Given that $M_1\not=M_2, n=pq$ where $p,q$ are large primes and $\gcd(e,\varphi(n))=1$, how to prove/disprove that
$$M_1^e\equiv M_2^e\ (\textrm{mod}\ n)$$
is impossible? That is: I'm thinking about the case that two distinct messages $M_1,M_2$ has the same encrypted-text $C=M_1^e\mod n=M_2^e\mod n$.
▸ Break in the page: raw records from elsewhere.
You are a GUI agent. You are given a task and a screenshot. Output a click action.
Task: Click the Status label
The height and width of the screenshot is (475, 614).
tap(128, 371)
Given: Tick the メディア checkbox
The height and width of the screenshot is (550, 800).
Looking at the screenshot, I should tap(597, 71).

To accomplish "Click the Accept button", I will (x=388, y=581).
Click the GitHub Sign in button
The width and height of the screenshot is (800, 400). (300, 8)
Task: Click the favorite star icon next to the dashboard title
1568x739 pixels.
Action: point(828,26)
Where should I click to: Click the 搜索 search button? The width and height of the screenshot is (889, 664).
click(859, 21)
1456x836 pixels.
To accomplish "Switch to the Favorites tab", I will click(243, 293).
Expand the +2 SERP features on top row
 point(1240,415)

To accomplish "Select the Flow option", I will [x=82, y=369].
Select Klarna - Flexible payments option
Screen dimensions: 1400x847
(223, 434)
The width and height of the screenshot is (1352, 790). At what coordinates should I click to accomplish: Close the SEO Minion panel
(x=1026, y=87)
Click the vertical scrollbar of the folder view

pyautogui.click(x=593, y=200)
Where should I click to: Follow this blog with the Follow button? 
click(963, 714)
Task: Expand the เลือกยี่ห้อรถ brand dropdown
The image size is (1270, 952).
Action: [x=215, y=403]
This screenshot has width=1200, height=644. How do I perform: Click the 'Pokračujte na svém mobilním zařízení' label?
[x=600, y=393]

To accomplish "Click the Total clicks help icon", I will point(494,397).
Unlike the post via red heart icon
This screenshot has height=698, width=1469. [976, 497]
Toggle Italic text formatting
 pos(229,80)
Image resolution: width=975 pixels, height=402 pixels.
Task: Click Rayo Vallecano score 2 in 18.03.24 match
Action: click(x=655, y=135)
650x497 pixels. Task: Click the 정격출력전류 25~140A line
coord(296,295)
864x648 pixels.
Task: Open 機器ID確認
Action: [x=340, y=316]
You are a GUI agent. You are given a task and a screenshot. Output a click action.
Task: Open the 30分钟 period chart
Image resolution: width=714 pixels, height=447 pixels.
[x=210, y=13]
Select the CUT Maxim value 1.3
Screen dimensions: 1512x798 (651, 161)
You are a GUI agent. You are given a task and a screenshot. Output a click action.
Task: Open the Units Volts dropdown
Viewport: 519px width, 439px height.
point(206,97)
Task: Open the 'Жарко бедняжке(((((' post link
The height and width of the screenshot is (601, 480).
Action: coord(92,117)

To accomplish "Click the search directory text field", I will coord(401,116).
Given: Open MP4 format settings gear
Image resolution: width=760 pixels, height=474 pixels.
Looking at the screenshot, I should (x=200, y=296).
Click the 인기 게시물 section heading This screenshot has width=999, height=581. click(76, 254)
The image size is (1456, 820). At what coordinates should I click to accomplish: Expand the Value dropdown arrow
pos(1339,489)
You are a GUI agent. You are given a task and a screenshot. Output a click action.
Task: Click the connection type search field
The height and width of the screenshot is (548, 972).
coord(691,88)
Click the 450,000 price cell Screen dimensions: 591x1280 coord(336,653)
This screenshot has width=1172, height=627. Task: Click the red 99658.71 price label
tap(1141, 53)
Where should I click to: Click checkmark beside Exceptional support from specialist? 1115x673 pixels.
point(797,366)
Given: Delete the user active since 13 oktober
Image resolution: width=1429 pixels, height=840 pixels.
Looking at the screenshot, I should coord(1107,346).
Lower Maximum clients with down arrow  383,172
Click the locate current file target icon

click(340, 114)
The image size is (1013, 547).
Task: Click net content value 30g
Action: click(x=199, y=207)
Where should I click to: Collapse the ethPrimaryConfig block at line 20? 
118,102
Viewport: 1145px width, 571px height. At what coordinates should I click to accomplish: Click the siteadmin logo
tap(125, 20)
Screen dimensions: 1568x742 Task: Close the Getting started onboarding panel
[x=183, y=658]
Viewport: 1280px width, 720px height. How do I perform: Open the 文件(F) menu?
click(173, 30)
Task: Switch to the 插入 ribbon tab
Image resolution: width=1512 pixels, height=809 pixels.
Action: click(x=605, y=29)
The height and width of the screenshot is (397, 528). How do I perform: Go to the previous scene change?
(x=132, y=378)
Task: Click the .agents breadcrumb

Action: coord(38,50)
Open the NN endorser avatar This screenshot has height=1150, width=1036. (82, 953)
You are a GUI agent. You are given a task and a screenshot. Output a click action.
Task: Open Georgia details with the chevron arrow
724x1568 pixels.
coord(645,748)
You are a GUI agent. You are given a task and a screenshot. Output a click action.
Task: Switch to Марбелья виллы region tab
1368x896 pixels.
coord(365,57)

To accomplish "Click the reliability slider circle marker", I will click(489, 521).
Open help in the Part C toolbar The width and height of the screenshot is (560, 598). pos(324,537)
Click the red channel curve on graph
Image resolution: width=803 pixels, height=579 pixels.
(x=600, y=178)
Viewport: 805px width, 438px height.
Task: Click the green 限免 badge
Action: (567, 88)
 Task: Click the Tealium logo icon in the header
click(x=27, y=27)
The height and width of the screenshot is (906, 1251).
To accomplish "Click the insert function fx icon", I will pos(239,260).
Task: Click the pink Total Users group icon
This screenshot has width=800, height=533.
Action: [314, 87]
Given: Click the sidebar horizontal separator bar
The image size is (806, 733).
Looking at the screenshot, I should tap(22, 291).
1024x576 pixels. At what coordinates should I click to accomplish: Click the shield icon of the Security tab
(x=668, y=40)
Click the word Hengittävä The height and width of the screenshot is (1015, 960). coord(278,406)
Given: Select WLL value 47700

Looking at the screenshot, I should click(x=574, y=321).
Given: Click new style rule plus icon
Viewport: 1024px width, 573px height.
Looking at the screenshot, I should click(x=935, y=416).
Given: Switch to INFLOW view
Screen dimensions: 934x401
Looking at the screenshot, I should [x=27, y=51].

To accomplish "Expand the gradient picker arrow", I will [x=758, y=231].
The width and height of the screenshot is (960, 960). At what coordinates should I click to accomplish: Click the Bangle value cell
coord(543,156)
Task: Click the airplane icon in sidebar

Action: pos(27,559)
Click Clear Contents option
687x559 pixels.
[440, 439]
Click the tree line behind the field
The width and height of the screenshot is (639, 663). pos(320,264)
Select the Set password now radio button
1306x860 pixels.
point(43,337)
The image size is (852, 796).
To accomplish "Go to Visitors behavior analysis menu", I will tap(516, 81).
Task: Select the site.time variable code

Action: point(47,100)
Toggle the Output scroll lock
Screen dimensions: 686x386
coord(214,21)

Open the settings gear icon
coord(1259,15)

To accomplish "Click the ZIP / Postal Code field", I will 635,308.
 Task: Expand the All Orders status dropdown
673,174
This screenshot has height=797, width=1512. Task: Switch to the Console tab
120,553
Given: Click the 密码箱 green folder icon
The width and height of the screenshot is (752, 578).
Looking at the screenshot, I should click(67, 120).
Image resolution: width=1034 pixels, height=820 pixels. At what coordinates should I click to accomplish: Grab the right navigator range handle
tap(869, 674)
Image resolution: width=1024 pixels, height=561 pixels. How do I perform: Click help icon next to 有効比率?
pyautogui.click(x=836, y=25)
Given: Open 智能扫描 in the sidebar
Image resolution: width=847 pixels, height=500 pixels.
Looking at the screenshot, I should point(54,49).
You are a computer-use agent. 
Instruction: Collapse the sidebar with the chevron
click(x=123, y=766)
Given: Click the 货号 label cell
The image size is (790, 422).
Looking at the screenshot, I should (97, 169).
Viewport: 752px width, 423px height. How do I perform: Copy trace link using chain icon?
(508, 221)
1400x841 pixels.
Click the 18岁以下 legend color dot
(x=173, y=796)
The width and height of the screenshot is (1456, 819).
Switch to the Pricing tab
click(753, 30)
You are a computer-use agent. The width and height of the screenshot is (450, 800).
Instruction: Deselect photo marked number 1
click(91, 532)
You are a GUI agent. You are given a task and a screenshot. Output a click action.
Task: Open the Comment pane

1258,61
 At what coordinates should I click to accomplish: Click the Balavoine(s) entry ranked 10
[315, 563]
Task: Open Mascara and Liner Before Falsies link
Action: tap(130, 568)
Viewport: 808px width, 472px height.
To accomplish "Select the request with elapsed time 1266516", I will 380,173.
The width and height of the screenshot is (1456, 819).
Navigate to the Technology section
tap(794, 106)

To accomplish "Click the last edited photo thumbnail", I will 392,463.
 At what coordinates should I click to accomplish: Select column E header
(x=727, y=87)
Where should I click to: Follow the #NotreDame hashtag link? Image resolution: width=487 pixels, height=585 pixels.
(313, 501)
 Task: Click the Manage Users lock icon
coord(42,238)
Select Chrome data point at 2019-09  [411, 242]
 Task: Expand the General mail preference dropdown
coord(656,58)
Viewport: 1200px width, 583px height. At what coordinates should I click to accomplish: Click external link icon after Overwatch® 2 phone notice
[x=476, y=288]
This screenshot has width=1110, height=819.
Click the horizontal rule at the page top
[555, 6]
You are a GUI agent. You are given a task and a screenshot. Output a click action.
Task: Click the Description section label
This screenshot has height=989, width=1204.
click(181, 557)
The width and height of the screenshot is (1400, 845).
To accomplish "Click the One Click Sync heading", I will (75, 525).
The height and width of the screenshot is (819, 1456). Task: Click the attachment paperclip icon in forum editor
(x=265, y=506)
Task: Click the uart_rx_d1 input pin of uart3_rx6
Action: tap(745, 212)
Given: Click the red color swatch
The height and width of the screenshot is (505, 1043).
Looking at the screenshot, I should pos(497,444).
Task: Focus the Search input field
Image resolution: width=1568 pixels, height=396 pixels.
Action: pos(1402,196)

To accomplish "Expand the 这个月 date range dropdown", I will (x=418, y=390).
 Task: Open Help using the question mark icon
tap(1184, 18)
I've tried a proof that using CRT and lead to a contradiction $M_1=M_2$ but it is a little bit complicated so I want to know is there any possible (simpler) alternatives.
On
Note that $\phi(n)=\phi(p)\phi(q)$. Assume that the given is possible for some $M_1\not\equiv M_2 \pmod{n}$.
First suppose that $p,q\nmid M_1$. You will have that $p,q\nmid M_2$. Hence, using Fermat's theorem, you have $M_1^{p-1}\equiv 1\pmod{p}$, and $M_2^{p-1}\equiv 1\pmod{p}$. Now using $(e,\phi(n))=1$, we also deduce that $(e,p-1)=1$, hence there exists integers $a,b$ such that $ea+(p-1)b=1$. Using these integers, observe that, $$ M_1^{e}\equiv M_2^{e}\pmod{p} \quad\text{and}\quad M_1^{p-1}\equiv M_2^{p-1}\pmod{p}\implies M_1^{ae+b(p-1)}\equiv M_2^{ae+b(p-1)}\pmod{p}, $$ namely, $M_1\equiv M_2\pmod{p}$ ,and similarly, $M_1\equiv M_2\pmod{q}$, however since $n\nmid M_1-M_2$, this is a contradiction.
The other case can also be handled similarly.
I posted a proof here that RSA is a bijective map from $\mathbb{Z}_n$ to itself, provided that $(\phi(N),e) =1$, and where the message space is the set of classes modulo $N$, the modulus.
So if we assume (as we must) that we are working in that message set, the RSA mapping has an inverse (using the exponent $d$ as described) and is in particular injective.
I also use the CRT, but why not? It's a basic tool in number theory. It's not "complicated".